Goer´vyl, sister of Prince Madoc, and daughter of Owen, late king of North Wales. She accompanied her brother to America, and formed one of the colony of Caer-madoc, south of the Missouri (twelfth century).—Southey, Madoc (1805).

Goetz von Berlichingen, or Gottfried of the Iron Hand, a famous German burgrave, who lost his right hand at the siege of Landshut. The iron hand which replaced the one he had lost is still shown at Jaxthausen, the place of his birth. Gottfried took a prominent part in the wars of independence against the electors of Brandenberg and Bavaria, in the sixteenth century (1480-1562).

⁂ Goethe has made this the title and subject of an historical drama.

Goffe (Captain), captain of the pirate vessel.—Sir W. Scott, The Pirate (time, William III.).

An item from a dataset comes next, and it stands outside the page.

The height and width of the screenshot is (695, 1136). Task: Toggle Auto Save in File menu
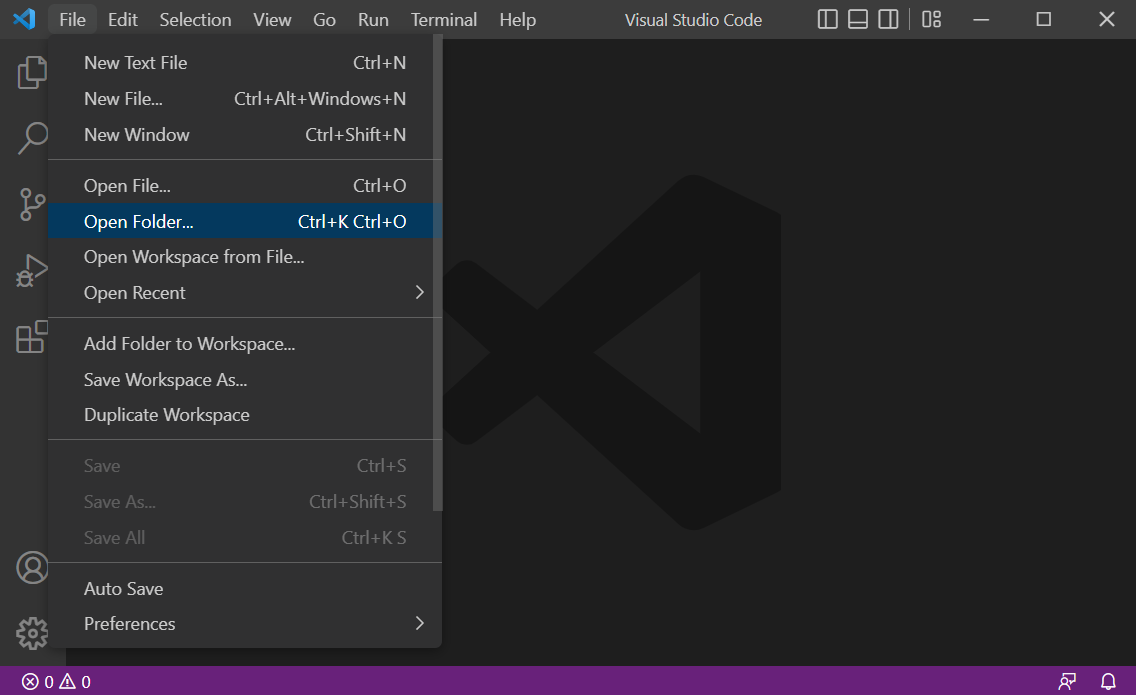pyautogui.click(x=124, y=588)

Gog, according to Ezek. xxxviii., xxxix., was “prince of Magog”[Magog”], (a country or people). Calmet says Camby´sês, king of Persia, is meant; but others think Antiochus Epiph´anês is alluded to.

Gog, in Rev. xx. 7-9, means Antichrist. Gog and Magog, in conjunction, mean all princes of the earth who are enemies of the Christian Church.

⁂ Sale says Gog is a Turkish tribe.—Al Korân, xviii. note.

Gog and Magog. Prester John in his letter to Manuel Comnēnus, emperor of Constantinople, speaks of Gog and Magog as two separate nations tributary to him. These, with thirteen others, he says, are now shut up behind inaccessible mountains, but at the end of the world they will be let loose, and overrun the whole earth.—Albericus Trium Fontium, Chronicles (1242).

Sale tells us that Gog and Magog are called by the Arabs “Yajui” and “Ma-jûj,” which are two nations or tribes descended from Japhet, son of Noah. Gog, according to some authorities, is a Turkish tribe; and Magog is the tribe called “Gilân” by Ptolemy, and “Geli” or “Gelæ” by Strabo.—Al Korân, xviii. note.

Respecting the re-appearance of Gog and Magog, the Korân says: “They [the dead] shall not return ... till Gog and Magog have a passage opened for them, and they [the dead] shall hasten from every high hill,” i.e. the resurrection (ch. xxi.).